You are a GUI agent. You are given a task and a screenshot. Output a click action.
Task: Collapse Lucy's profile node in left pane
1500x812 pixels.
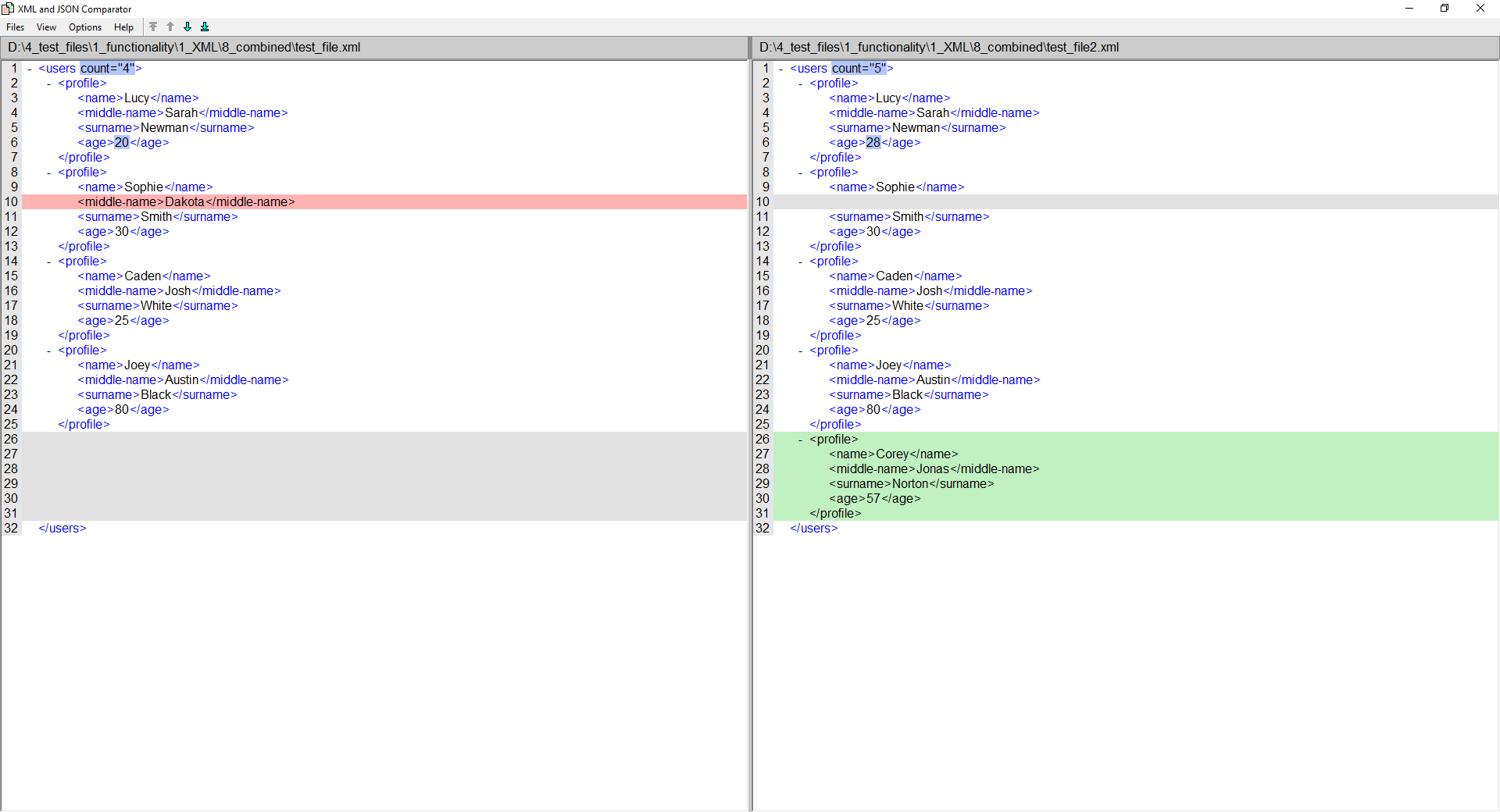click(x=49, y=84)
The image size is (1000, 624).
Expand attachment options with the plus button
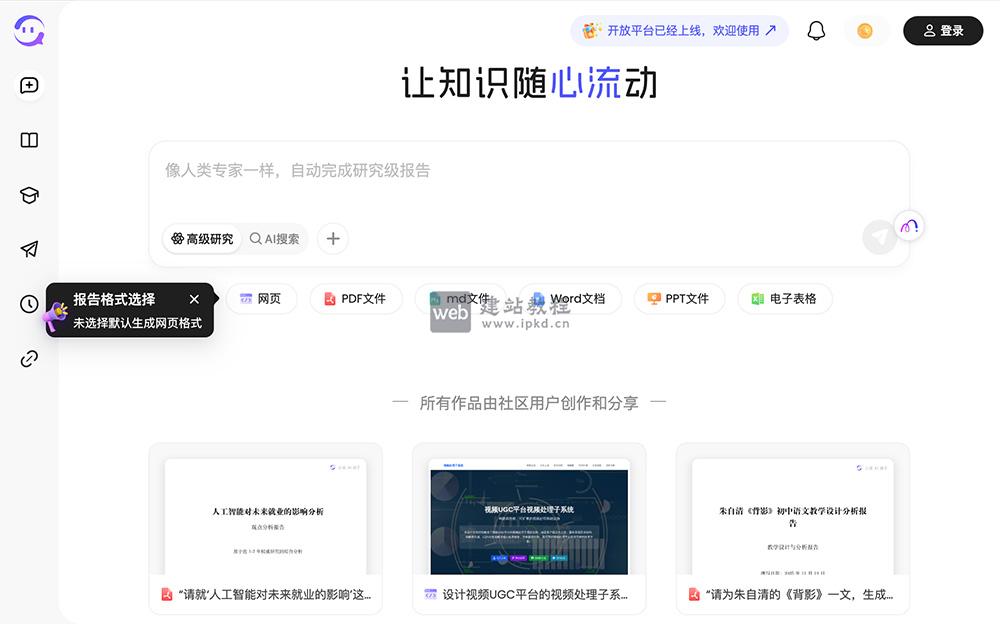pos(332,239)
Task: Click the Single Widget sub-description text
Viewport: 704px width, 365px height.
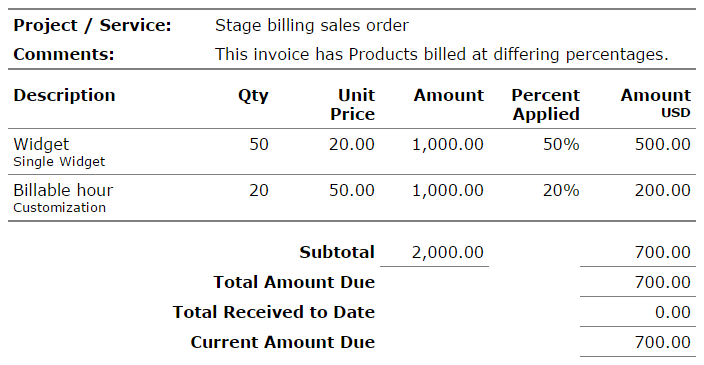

• • • • •

◆ YOUR INSTRUCTIONS ◆
Once the line holding "1500x812 pixels." is found, copy it and each later line exactly through the end of the data, leaving out the pictures.

◆ SOLUTION FOR THIS EXERCISE ◆
1500x812 pixels.
click(x=49, y=84)
The image size is (1000, 624).
Expand attachment options with the plus button
pos(332,239)
Task: Click the Single Widget sub-description text
Viewport: 704px width, 365px height.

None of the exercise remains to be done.